Tiny vase bought for £2.50 in Surrey expected to sell for £9,000 – BBC News
You have to be pragmatic about these things. A vase bought for £2.50 in a charity shop is expected to sell for £9000. I have been buying, amongst other things, boxes of bric a brac from auctions I have been attending weekly since, sad face emoji, 1984. When I was 18. I have in all probability bought ten a week equating to 17,500. I would estimate 250,000 objects. Also, probably 5000 paintings, pictures etc.

A third have ended up in my various historical High Street shop and online. A further third I have ‘knocked out at antique and boot fairs and about a third has been put back into auction or I have given away, ‘buyer collects.’
I’d love to say I have never made an enormous mistake and sold something valuable for nothing. I’d like even more to say I haven’t done it several times. But I almost certainly have.
With researching items so easy these days with the dawn of the internet checking is easy. But the sheer number of items makes that impossible and many things have no real identifying feature. Maybe the people with the vase in question googled ‘oriental vase.’ Millions of options would be available so that is not practical.
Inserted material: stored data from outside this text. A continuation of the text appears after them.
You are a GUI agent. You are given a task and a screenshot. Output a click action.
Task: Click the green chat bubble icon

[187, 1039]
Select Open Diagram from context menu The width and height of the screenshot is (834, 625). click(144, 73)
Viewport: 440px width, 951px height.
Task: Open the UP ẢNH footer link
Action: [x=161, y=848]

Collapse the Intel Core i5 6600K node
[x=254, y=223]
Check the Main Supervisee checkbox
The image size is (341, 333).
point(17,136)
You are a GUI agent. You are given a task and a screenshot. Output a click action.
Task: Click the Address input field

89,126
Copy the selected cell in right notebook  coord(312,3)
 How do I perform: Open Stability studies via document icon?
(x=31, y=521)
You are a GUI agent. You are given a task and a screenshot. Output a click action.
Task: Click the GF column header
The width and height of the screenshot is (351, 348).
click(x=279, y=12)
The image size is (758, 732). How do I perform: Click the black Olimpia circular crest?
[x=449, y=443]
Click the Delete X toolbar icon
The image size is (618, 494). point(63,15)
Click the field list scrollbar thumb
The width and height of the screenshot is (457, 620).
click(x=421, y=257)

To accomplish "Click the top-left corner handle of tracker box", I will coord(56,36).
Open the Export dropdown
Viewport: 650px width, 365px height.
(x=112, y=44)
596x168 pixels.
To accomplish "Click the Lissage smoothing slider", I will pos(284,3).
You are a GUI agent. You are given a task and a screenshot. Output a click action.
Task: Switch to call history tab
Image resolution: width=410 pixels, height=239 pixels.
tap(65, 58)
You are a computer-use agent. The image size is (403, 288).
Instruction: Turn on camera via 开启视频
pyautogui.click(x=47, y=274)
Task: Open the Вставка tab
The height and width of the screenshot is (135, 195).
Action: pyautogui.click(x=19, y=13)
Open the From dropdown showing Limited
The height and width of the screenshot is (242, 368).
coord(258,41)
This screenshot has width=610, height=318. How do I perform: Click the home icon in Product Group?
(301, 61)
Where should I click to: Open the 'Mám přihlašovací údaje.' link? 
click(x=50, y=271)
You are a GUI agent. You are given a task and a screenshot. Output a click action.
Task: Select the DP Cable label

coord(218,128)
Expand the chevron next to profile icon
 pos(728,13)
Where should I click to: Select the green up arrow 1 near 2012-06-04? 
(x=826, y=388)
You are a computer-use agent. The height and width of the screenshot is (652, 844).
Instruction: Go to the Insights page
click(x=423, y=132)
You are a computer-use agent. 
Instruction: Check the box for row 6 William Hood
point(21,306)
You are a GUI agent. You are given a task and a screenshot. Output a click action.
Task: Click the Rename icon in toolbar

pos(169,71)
The pragmatism is basically good luck to the person who finds it. You can do nothing about it. You can tear yourself apart in mortal fear of being outmanoeuvred but it is like thinking you can avoid death. It is going to happen. Happily, over the years, I have heard of lots of instances within the antiques trade of someone making a killing on a gem they have bought from another dealer and offering to share the spoils. It is generally a close and friendly trade. Realistically if someone buys something from you for ten pounds and sells it for a thousand you just cross your fingers and hope they keep schtum because a) you’d sooner not know and b) more importantly you don’t want lots of sorrowful glances at the auctions and fairs, ah bless he made a right old gaffe!